Слова складывались сами собой. Не надо было даже напрягаться. Они выплывали откуда-то из подсознания, вроде бы как во сне, и складывались в строчки, в предложения, в абзацы. Все равно, что пишешь диктант в школе. Только это был не диктант. Фрося молилась. Она спешила к заутрене и очень боялась, что опоздает. Мать вчера, перекладывая дрова, натужила тяжелое бревно и сегодня утром не смогла встать, чтобы отдоить корову перед выгоном на пастбище. Пришлось Фросе садиться к подойнику. И как ни торопилась она опростать коровье вымя, все одно чувствовала, что к началу часов не поспеет.

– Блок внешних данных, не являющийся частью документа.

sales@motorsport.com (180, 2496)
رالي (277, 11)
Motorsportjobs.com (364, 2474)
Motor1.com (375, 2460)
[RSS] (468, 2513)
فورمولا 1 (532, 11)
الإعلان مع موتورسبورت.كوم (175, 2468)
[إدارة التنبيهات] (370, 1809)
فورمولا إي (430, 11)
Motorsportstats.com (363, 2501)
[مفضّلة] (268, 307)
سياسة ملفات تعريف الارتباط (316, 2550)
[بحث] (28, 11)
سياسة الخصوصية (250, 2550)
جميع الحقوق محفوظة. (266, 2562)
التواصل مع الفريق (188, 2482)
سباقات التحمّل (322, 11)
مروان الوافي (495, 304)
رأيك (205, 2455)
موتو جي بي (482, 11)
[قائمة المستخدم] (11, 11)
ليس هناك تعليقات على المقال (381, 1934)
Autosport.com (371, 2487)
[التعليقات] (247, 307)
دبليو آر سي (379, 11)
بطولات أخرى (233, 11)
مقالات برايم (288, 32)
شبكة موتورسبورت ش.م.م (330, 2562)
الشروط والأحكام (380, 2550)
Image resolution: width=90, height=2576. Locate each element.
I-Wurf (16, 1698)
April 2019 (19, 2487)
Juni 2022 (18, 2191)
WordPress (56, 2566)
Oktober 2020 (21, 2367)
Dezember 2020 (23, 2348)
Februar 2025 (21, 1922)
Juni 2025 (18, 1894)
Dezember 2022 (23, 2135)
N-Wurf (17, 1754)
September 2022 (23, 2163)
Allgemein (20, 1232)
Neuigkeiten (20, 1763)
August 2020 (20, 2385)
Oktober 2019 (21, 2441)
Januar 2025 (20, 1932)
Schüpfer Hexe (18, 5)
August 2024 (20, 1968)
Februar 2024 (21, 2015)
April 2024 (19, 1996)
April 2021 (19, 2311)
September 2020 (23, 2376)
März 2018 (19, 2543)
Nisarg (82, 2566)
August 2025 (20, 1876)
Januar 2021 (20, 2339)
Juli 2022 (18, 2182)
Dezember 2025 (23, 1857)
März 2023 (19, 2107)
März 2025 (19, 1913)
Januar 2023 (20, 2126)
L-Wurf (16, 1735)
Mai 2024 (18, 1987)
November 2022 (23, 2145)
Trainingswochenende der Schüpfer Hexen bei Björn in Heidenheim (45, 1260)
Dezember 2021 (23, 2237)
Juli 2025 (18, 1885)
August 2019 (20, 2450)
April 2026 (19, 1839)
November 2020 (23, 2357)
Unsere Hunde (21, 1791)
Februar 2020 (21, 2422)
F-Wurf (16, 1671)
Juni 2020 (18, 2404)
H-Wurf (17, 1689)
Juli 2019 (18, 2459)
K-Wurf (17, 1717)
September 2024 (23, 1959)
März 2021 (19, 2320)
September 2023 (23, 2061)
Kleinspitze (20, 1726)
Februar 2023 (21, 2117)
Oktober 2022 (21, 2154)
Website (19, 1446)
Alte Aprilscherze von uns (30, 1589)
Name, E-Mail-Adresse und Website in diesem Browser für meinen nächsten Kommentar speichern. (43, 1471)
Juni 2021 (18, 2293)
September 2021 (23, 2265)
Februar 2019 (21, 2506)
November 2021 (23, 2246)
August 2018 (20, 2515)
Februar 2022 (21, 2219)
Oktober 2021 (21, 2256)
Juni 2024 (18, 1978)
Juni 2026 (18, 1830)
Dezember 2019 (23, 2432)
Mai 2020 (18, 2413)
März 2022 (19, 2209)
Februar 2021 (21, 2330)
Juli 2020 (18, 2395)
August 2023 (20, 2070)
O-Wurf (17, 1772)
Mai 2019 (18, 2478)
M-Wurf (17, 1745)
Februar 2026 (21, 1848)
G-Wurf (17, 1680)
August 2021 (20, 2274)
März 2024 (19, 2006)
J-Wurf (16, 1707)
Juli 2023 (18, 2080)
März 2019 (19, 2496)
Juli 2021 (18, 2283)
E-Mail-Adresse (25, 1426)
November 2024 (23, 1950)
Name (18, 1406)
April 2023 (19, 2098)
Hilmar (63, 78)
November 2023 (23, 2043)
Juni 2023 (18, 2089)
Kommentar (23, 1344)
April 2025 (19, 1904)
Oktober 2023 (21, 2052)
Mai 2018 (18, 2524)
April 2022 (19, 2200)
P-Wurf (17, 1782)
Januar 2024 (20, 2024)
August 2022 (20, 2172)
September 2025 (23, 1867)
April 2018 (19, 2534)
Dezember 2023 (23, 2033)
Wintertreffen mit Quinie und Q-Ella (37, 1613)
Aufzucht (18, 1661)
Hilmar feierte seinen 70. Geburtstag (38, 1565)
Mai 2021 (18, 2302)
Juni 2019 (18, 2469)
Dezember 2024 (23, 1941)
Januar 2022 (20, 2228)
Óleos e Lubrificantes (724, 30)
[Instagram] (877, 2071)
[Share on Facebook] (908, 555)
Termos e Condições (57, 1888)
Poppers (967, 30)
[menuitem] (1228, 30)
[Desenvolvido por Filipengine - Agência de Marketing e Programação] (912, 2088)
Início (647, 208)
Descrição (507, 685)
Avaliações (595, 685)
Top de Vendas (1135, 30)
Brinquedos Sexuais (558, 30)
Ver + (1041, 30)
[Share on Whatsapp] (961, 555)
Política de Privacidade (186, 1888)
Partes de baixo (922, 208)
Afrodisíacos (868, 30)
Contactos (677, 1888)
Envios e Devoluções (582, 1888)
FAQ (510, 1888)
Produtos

До храма идти далеко, через все село. Александровка – это почитай пятьсот дворов, да земская больница, да школа, да базар, на который по субботам съезжались крестьяне со всей округи. Правда это было когда-то – до того, как на Покров в восемнадцатом году приехали из уезда военные все в кожаном и объявили Советскую власть.
Фросе было тогда семь лет, и она хорошо помнит, как тревожились отец с матерью, как собирались кучками александровские, шептались о чем-то. Мать плакала и уговаривала отца не ввязываться ни в какие дела против власти. Их семья считалась зажиточной, а значит неблагонадежной. Когда Фрося первый раз услышала это слово, она не могла понять, как из двух хороших слов – благо и надежность – сложилось одно, которое произносилось, как ругательное. Неужели какие-то две буквы, всего две маленькие буковки способны исказить смысл слов, данных нам от Бога. Ведь кто благ, как не Бог, и Он же подает нам надежду на спасение. А все это сразу перечеркивается одним махом.
В неблагонадежные попадает, по сути, вся Александровка. И она – Фрося – тоже? От этих раздумий по спине пробежал холодок.
– Эй, Баба Яга! Опять к своему Богу побежала? Скоро мы вам всем пинков-то надаем.
Надо же, нарвалась. Фрося, не поднимая головы, прибавила шаг. Это тутошние комсомольцы веселятся. Когда в селе организовывали колхоз, создали и комсомольскую ячейку. Собрали в нее молодежь, которая победнее, по вечерам они сходятся, о чем-то подолгу говорят, поют странные песни: «Никто не даст нам избавления – ни Бог, ни царь и ни герой…», и «…мы наш, мы новый мир построим…». И вот Нина Орлова, самая близкая ее подружка, неразлучная собеседница, тоже ходит в эту ячейку и поет эти странные песни. А ведь раньше они вместе рано утром бежали в церковь, где пели на клиросе: «Да исполнятся уста наша хваления Твоего, Господи, яко поем славу Твою…».
– Эй, Баба Яга, – это опять комсомолец Сенька Морозов, – мы твоему попу-то бороду сбреем.
И с такими охальниками встречается Нинка. Вот беда-то.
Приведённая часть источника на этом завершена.